# [Exercise requirements]
1. Change "emergency room" to "casualty department" in the phytobezoar case report and write out its passage starting at "Case Presentation" and ending at "subacute intestinal obstruction.".
2. Carry the case report on phytobezoar from betel quid chewing further from where it stops.

Keywords: Betel leaf; Phytobezoar; Intestinal obstruction

Introduction

Bezoars are formed by the accumulation of eaten and indigestible materials such as hair, vegetables, and fruits including nuts in the intestinal lumen (1). There are different types of bezoars and among all, phytobezoar is the commonest (2). Phytobezoar is formed from undigested vegetable and fruit particles and contributes to about 2-4% of intestinal obstruction in all mechanical type of obstruction (2,3). CT (Computed tomography) scan is known to have good diagnostic yield and accuracy in diagnosing intestinal obstruction (4,5). However, in our setting the only CT scanner available is occasionally out of order. Therefore, Intestinal obstruction occurring in middle aged and elderly patients can be a diagnostic challenge in a poor resource setting like ours. Here we present a case of 55 years old lady who developed features of acute intestinal obstruction requiring exploratory laparotomy and decompression of the obstruction by extirpating the phytobezoar formed as a result of chronic betel quid chewing.

Case Presentation

A 55-year-old, Bhutanese woman presented to the emergency room, Jigme Dorji Wangchuck National Referral Hospital, Bhutan in 2018 with abdominal pain for two days duration. The pain was colicky in nature, and associated with few episodes of vomiting. The vomitus was greenish in color. She has not passed feces for last two days. She did not undergo any abdominal surgeries. Retrospective inquiry after the surgery, she revealed that she has been chewing betel leaf, mixed with areca nuts and slaked lime for last 40 years of her life. In a day, she would chew not less than 15 Doma Paani. In the past, she didn’t have symptoms suggestive of acute or subacute intestinal obstruction.

On examination, she was ill looking with some dehydration. Her pulse rate was 110 beats per minute, and the blood pressure was 100/70 mmHg. Her abdomen was distended, with increased intensity and frequency of bowel sound. Digital rectal examination showed normal anal sphincter tone, and intact rectal mucosa with empty rectum. The routine blood evaluation of complete blood count, serum electrolytes, serum amylase, liver function tests and renal function test were all within the normal limits. An erect X-ray abdomen showed multiple air-fluid level suggestive of small intestinal obstruction [Figure 1]. An ultrasound of the abdomen showed dilated bowel loops.

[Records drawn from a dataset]

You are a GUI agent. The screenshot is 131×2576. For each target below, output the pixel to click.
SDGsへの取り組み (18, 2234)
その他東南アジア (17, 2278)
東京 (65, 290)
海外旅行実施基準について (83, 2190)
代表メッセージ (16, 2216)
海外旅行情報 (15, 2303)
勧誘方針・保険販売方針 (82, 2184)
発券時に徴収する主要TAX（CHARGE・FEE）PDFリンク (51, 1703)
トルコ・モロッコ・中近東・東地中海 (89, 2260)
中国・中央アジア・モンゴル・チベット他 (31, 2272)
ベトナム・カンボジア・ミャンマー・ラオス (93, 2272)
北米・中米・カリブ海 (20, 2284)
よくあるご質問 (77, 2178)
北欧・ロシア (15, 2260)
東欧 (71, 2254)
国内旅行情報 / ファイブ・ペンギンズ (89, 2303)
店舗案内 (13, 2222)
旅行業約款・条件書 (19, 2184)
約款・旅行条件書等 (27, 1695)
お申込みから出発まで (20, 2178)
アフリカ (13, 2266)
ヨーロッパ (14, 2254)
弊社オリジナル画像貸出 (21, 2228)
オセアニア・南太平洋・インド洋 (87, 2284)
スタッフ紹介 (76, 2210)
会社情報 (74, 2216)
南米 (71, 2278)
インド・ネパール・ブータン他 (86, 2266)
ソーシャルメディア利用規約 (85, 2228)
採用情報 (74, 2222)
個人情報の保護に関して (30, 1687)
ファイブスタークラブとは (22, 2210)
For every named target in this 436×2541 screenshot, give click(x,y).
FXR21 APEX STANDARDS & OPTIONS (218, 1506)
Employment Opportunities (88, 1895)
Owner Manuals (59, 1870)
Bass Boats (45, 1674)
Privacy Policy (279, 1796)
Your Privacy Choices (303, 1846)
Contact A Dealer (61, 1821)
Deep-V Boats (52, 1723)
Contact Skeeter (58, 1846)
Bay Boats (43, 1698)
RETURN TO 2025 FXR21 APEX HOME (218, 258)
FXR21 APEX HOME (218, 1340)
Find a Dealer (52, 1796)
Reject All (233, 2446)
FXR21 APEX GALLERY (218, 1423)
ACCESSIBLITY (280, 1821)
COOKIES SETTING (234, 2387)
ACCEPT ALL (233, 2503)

# [Task responses]
1.
Case Presentation

A 55-year-old, Bhutanese woman presented to the casualty department, Jigme Dorji Wangchuck National Referral Hospital, Bhutan in 2018 with abdominal pain for two days duration. The pain was colicky in nature, and associated with few episodes of vomiting. The vomitus was greenish in color. She has not passed feces for last two days. She did not undergo any abdominal surgeries. Retrospective inquiry after the surgery, she revealed that she has been chewing betel leaf, mixed with areca nuts and slaked lime for last 40 years of her life. In a day, she would chew not less than 15 Doma Paani. In the past, she didn’t have symptoms suggestive of acute or subacute intestinal obstruction.

2.
Figure 1: The abdominal X ray showing air-fluid level suggestive of small intestinal obstruction in a 55-year-old Bhutanese woman who was a chronic chewer of betel leaf with areca nuts and slaked lime.

She was suspected to have intestinal obstruction, and the decision of surgical intervention conveyed to the patient and her family members.   In the meantime, nasogastric tube (NG) was inserted (drained bilious fluid of about 100 ml.) Dehydration was corrected using intravenous fluids as per the standard hospital protocol.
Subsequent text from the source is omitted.